» **ACTION ITEM**:
Reproduce the line that holds "At what coordinates should I click to accomplish: Click" together with all the lines after it up to the end of the entries.
BEGIN DATA FOR THIS TASK
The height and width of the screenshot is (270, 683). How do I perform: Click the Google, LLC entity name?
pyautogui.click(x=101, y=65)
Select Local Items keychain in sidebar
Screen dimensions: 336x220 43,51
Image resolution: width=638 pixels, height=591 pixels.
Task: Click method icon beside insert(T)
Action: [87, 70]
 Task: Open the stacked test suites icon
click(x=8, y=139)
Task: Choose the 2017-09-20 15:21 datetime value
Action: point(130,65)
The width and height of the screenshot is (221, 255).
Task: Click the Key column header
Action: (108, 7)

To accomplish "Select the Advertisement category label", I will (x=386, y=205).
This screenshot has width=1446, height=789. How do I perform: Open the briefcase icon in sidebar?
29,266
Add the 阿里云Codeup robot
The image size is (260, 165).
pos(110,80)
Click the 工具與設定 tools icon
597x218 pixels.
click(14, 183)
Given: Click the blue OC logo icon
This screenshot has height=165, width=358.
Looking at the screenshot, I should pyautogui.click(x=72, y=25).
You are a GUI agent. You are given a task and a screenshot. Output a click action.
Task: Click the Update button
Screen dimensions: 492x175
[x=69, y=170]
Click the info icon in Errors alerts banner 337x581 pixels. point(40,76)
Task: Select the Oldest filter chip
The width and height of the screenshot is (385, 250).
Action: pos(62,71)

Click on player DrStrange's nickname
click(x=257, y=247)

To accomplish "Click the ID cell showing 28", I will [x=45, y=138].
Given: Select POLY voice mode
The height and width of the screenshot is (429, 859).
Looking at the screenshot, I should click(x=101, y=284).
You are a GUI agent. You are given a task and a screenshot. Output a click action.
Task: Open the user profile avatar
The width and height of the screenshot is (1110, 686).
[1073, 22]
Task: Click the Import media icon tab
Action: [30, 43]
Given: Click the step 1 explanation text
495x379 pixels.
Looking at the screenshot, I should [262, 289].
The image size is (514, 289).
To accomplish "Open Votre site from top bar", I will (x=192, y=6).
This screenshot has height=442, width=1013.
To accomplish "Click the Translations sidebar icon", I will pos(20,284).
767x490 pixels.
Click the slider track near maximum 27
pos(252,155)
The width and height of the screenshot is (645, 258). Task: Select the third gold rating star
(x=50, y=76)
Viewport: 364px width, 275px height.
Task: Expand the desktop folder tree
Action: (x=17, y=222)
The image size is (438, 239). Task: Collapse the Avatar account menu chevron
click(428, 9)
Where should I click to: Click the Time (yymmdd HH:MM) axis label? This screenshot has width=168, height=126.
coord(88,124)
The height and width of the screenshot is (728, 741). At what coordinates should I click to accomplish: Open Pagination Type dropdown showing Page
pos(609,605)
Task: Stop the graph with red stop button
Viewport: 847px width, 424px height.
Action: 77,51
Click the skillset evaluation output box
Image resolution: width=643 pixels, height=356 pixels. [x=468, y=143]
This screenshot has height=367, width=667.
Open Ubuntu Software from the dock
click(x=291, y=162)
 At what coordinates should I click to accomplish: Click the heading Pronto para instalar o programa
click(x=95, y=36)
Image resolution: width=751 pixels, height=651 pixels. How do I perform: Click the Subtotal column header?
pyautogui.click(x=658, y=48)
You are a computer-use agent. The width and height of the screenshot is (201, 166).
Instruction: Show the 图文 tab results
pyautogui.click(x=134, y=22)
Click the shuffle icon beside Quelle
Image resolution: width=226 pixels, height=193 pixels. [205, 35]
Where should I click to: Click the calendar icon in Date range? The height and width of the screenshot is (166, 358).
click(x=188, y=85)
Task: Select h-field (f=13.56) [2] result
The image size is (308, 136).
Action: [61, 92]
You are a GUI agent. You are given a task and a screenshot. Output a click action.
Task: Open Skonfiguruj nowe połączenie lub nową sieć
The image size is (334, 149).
END DATA FOR THIS TASK
» **RESULT FOR THIS TASK**:
 At what coordinates should I click to accomplish: Click the heading Pronto para instalar o programa
click(x=95, y=36)
Image resolution: width=751 pixels, height=651 pixels. How do I perform: Click the Subtotal column header?
pyautogui.click(x=658, y=48)
You are a computer-use agent. The width and height of the screenshot is (201, 166).
Instruction: Show the 图文 tab results
pyautogui.click(x=134, y=22)
Click the shuffle icon beside Quelle
Image resolution: width=226 pixels, height=193 pixels. [205, 35]
Where should I click to: Click the calendar icon in Date range? The height and width of the screenshot is (166, 358).
click(x=188, y=85)
Task: Select h-field (f=13.56) [2] result
The image size is (308, 136).
Action: [61, 92]
You are a GUI agent. You are given a task and a screenshot. Output a click action.
Task: Open Skonfiguruj nowe połączenie lub nową sieć
The image size is (334, 149).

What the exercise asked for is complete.